What the task requires:
Set down exactly the lines below, starting at the one that contains "Buzdolabı Servisi (1083, 575)" and ending at the one that contains "Bonded NdFeB Magnets (327, 2446)", with both of those lines included and nothing else.

[Stored data]
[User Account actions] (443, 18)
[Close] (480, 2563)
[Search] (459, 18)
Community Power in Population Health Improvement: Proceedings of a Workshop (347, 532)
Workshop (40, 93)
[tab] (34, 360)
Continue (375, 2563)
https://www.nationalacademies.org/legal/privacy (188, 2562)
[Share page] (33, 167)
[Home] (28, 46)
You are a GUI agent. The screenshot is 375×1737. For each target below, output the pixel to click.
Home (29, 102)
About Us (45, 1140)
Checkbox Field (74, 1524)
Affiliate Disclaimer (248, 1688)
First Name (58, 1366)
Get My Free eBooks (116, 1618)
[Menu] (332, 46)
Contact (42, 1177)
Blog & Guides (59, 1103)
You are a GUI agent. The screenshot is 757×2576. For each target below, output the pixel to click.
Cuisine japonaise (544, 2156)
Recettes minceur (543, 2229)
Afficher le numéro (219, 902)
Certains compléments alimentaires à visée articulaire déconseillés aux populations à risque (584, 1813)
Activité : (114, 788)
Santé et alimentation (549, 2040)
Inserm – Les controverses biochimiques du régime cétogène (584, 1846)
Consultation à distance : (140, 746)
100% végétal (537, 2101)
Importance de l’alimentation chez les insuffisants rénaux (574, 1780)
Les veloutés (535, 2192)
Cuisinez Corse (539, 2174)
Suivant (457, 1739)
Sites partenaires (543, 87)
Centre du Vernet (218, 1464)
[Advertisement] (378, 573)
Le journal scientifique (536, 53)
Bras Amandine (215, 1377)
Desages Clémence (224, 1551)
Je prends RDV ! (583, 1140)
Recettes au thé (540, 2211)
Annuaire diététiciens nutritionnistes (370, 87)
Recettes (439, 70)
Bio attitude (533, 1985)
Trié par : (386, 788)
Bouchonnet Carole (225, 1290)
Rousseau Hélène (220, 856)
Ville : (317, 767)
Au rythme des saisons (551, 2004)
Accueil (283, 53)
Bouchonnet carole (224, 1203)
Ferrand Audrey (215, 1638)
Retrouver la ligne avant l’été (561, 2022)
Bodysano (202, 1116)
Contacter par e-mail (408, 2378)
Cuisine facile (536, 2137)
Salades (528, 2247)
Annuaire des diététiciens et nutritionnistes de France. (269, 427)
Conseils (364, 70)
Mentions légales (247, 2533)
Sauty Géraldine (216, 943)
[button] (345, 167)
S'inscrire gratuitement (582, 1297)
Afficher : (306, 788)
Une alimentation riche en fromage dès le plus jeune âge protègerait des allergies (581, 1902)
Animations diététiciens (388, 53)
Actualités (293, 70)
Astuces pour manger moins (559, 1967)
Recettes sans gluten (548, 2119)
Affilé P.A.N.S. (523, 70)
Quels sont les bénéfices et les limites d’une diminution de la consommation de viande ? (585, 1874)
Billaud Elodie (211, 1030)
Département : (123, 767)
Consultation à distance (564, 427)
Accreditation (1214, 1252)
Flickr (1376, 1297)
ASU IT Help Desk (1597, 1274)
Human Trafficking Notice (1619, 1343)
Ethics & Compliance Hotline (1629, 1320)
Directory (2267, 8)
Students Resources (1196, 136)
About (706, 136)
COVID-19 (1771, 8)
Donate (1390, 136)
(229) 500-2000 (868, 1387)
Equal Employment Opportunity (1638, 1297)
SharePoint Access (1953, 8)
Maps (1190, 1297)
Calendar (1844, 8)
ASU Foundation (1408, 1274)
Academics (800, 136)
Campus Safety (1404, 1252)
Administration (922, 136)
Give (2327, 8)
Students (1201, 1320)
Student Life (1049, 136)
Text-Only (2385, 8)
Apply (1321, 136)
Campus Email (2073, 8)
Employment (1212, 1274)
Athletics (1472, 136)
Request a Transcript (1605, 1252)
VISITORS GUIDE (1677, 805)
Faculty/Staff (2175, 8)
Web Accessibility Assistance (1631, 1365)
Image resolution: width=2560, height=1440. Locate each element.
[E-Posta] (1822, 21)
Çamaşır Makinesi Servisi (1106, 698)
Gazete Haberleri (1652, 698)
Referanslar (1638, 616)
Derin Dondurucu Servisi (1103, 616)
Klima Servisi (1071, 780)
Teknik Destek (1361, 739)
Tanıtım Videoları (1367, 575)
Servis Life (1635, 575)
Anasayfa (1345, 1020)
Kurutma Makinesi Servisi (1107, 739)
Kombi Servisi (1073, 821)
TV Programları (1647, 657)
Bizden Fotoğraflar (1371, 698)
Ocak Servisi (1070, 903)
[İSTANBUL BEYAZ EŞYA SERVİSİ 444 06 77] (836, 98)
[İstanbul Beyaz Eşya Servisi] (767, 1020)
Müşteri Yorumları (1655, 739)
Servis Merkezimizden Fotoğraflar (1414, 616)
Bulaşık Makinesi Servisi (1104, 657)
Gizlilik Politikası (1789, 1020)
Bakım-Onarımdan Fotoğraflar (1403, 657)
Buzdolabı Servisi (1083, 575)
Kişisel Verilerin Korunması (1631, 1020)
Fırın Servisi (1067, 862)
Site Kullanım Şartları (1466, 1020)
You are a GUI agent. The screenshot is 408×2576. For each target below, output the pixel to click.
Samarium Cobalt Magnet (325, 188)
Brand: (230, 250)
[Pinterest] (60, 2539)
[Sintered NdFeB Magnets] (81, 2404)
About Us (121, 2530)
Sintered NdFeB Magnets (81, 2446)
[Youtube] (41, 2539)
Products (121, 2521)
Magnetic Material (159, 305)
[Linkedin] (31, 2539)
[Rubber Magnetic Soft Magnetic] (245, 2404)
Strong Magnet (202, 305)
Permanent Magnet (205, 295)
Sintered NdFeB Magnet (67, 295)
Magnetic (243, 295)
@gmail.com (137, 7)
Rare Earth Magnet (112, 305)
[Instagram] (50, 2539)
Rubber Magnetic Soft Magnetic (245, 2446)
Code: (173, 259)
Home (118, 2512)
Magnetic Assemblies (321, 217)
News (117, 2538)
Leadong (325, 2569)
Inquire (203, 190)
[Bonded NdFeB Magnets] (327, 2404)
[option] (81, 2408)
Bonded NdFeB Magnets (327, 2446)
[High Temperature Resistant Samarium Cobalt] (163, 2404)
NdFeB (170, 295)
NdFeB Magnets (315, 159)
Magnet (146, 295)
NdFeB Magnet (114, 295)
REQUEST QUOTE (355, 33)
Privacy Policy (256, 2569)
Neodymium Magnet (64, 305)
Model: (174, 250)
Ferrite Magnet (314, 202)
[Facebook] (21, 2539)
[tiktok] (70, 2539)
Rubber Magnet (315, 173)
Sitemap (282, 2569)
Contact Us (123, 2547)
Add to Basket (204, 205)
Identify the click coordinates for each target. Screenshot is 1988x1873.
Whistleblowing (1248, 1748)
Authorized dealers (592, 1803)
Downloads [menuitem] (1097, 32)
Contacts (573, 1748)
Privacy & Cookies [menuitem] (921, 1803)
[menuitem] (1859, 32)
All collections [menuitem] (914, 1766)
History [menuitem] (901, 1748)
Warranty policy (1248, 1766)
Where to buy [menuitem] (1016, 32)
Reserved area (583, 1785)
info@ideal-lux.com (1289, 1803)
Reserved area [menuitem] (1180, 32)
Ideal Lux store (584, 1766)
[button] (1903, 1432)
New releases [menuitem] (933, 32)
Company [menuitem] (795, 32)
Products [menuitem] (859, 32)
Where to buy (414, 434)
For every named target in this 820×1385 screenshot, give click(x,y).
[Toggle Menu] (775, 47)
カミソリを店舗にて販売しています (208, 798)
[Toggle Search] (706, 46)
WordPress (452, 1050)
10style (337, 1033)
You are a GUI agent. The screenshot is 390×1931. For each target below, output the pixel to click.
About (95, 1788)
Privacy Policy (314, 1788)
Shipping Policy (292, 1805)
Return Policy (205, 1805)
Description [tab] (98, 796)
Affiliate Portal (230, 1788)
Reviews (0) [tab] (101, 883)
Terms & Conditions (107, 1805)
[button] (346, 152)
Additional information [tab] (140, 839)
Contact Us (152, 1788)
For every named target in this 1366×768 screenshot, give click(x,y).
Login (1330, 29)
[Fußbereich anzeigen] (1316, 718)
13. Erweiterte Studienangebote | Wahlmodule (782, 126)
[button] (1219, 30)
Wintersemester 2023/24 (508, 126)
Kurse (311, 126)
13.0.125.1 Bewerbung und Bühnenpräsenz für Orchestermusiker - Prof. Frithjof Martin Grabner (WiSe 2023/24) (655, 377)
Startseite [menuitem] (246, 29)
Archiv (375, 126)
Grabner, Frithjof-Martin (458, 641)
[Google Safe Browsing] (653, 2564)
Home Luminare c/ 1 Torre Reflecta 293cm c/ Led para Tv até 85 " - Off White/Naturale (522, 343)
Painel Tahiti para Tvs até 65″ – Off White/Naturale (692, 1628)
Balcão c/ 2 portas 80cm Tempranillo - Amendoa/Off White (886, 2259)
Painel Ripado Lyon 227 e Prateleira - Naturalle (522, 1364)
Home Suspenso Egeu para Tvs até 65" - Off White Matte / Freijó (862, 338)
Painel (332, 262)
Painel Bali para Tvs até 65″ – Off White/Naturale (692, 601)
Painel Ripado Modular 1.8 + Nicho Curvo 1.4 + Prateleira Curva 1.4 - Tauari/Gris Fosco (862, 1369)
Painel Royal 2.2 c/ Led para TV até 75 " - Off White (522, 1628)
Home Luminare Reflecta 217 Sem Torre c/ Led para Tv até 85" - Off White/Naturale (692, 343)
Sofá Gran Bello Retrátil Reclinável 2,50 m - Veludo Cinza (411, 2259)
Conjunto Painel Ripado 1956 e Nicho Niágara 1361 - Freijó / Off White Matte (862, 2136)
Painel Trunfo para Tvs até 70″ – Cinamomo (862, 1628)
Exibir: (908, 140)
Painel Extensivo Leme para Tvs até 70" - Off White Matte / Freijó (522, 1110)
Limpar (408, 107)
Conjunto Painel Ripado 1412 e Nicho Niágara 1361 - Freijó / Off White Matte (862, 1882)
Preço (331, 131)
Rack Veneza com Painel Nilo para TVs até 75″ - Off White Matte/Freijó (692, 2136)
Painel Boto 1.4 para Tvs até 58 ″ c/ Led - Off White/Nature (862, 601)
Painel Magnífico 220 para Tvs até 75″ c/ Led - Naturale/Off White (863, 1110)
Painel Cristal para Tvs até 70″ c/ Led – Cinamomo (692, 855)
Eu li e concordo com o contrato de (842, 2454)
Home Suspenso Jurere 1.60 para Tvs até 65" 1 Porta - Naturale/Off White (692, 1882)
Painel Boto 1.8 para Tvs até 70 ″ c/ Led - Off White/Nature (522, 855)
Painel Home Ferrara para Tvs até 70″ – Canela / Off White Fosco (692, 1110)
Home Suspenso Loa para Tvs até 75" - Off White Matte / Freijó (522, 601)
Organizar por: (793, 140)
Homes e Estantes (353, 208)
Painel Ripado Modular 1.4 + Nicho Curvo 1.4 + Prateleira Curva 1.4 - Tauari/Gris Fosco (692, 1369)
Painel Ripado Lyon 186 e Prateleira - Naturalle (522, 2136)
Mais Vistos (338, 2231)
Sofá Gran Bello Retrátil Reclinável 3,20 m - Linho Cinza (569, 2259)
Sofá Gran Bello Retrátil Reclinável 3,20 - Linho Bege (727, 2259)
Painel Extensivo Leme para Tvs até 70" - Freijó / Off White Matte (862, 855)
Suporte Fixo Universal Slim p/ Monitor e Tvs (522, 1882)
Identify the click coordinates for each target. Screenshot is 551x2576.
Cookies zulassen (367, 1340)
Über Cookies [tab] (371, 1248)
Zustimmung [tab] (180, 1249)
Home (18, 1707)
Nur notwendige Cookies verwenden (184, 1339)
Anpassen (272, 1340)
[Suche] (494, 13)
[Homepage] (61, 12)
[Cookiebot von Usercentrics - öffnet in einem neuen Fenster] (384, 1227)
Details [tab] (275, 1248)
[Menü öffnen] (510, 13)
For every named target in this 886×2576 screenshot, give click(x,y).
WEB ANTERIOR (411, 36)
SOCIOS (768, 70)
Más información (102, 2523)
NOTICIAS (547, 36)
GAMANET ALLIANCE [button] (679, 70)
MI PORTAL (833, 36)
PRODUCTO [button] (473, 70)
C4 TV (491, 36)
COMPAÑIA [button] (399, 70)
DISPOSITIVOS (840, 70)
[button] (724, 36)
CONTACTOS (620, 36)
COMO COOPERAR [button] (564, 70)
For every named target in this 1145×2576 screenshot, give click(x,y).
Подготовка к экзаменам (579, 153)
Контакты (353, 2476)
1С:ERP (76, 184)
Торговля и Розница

Answer space:
Buzdolabı Servisi (1083, 575)
Kişisel Verilerin Korunması (1631, 1020)
Fırın Servisi (1067, 862)
Site Kullanım Şartları (1466, 1020)
You are a GUI agent. The screenshot is 408×2576. For each target below, output the pixel to click.
Samarium Cobalt Magnet (325, 188)
Brand: (230, 250)
[Pinterest] (60, 2539)
[Sintered NdFeB Magnets] (81, 2404)
About Us (121, 2530)
Sintered NdFeB Magnets (81, 2446)
[Youtube] (41, 2539)
Products (121, 2521)
Magnetic Material (159, 305)
[Linkedin] (31, 2539)
[Rubber Magnetic Soft Magnetic] (245, 2404)
Strong Magnet (202, 305)
Permanent Magnet (205, 295)
Sintered NdFeB Magnet (67, 295)
Magnetic (243, 295)
@gmail.com (137, 7)
Rare Earth Magnet (112, 305)
[Instagram] (50, 2539)
Rubber Magnetic Soft Magnetic (245, 2446)
Code: (173, 259)
Home (118, 2512)
Magnetic Assemblies (321, 217)
News (117, 2538)
Leadong (325, 2569)
Inquire (203, 190)
[Bonded NdFeB Magnets] (327, 2404)
[option] (81, 2408)
Bonded NdFeB Magnets (327, 2446)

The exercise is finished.